DQ6 | ナノ
 11-2

 真夜中の深夜、巨大な紫色の化け物が町中を徘徊していた。
 虎の牙もビックリな大きな牙に、どこを向いているのかわからない狂気の真っ赤な瞳。鋭くとがった奴の足は、鉄をもえぐり裂く鋭利な爪を持っている。
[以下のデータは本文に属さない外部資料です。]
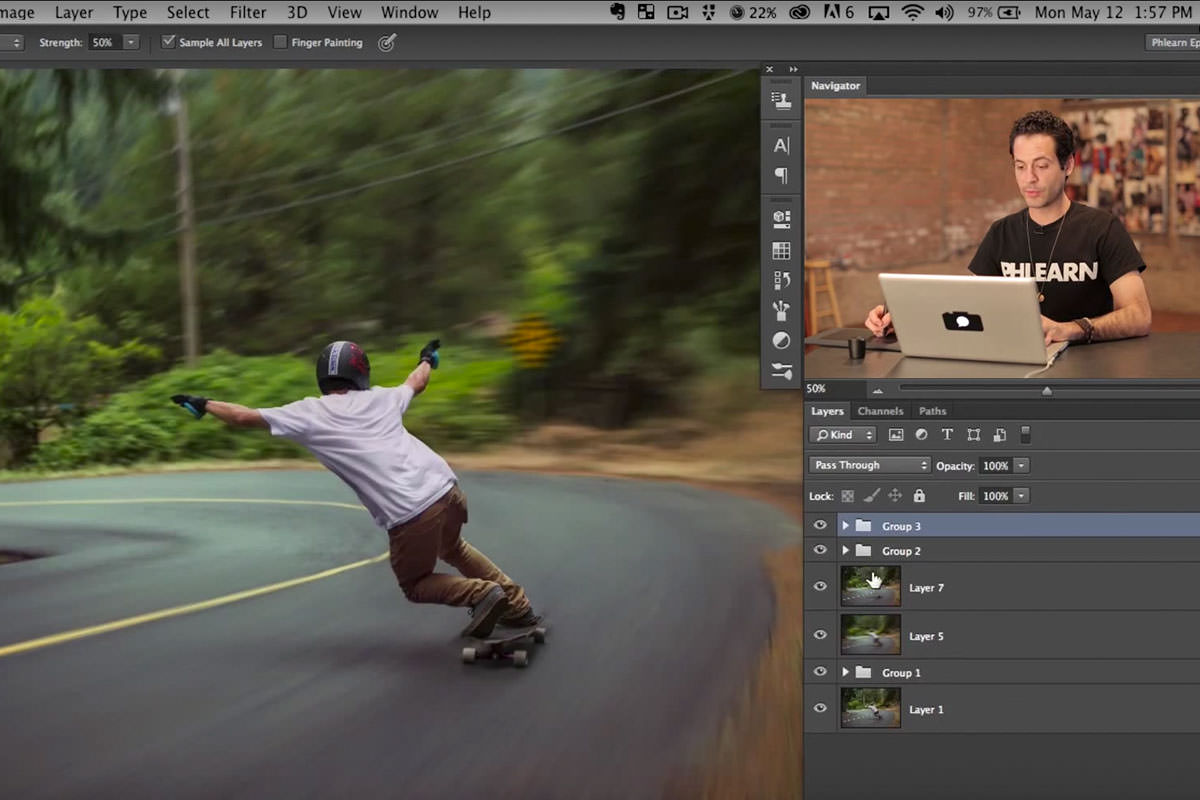Open the Paragraph panel icon
This screenshot has height=800, width=1200.
[x=781, y=176]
 化け物は吠えながら激しく足踏みをすると、周辺の樹木は倒れ、地面はぐにゃりと波打つように亀裂が走る。大木は倒れ、畑は荒らされ、家にはひび割れが起きる。
 町中は奴のせいでひどく荒らされていた。
「はやく、あいつをなんとかしないと、町がめちゃくちゃになっちまうぜ」
「ああ。いくぞみんな」
 全員屋根から飛び降り、レックはすらっと剣を抜いた。
 切り込み隊長としてハッサンの蹴りから戦闘開始すると、レックが袈裟に斬りつけ、チャモロもモーニングスターを振り回す。紫の化け物は男性陣の攻撃をまともに受けてもんどりうつと、バーバラが鞭で叩きつける。
「ていうか、寝間着じゃ動きづらい〜!」
「…ですね」
 バーバラやチャモロの動きがぎこちない。
 続いてミレーユが最近覚えたメラミを披露し、魔物は炎上。
 熱さに苦悶の声をあげて、のたうちまわっている。そこへチャモロがバギを唱え、バーバラもギラを唱え、徐々に弱っていく魔物。
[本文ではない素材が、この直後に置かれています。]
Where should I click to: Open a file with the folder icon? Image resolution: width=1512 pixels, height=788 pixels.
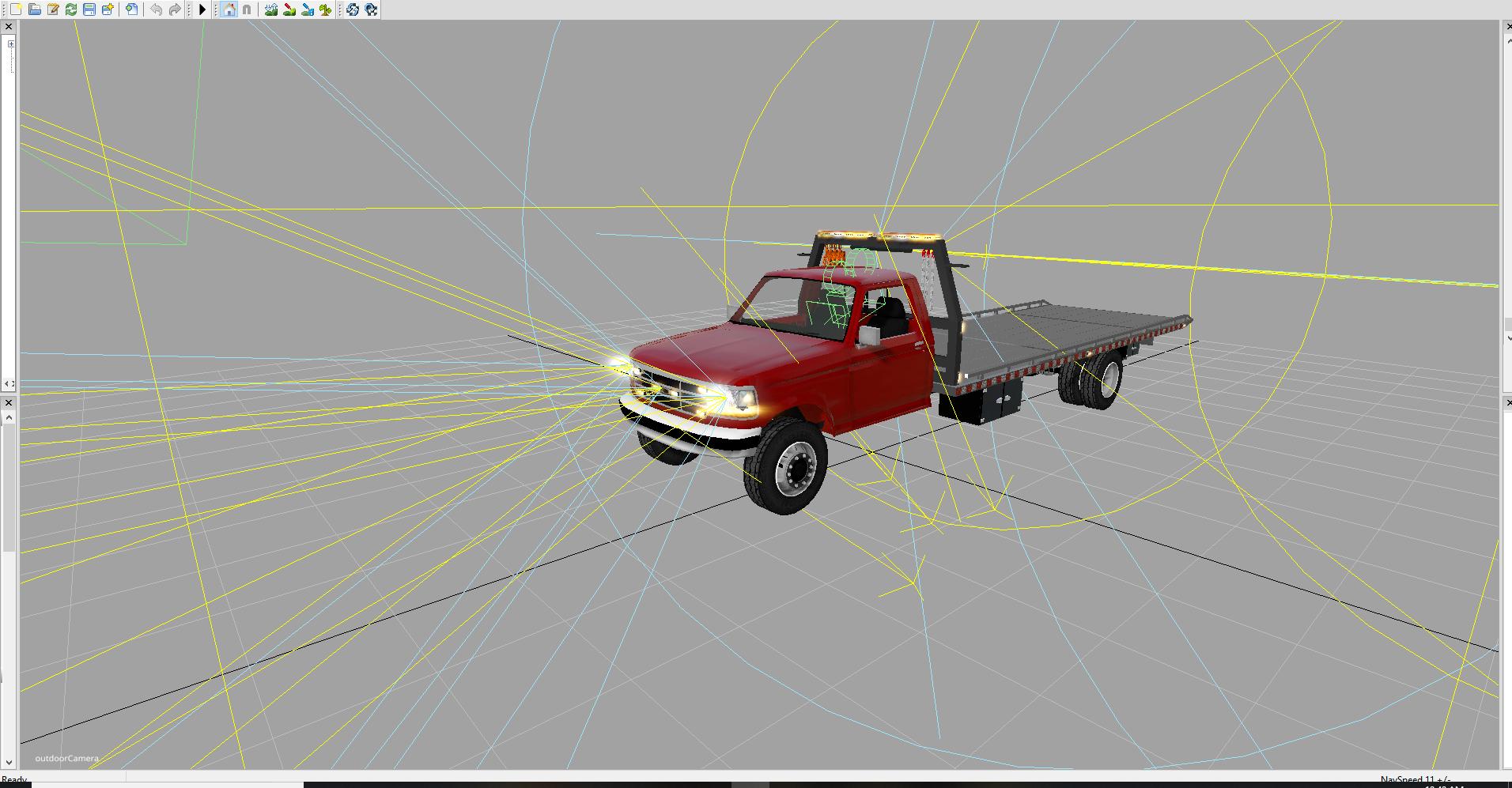pyautogui.click(x=34, y=9)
 そろそろ決着がつくだろうという所で、町人達が血相を変えてやってきた。
「やめてください!この人は違うんです!」
 宿屋の店主が必死に両手を横に広げて魔物の前に仁王立つ。
「え…この人?」
「何…!?」
「ど、どゆこと?」
 一同は手を止めて、目をぱっちくりさせて呆然としている。
「どうかどうか…この魔物を殺さないでください。この人は…この人は…アモス様なんです!」
 店主が泣きながら訴えた。
「え…あも、す?」
「アモスって…あのアモスさん?…うそ…」
 アモスといえば、この町の英雄だ。
 こんな恐ろしい邪気を放っている姿を見ればそんな馬鹿なと疑いたくなるが、町人のこの態度を見れば、まさか本当に彼なのか…と、仲間達は放心したように立ち尽くす。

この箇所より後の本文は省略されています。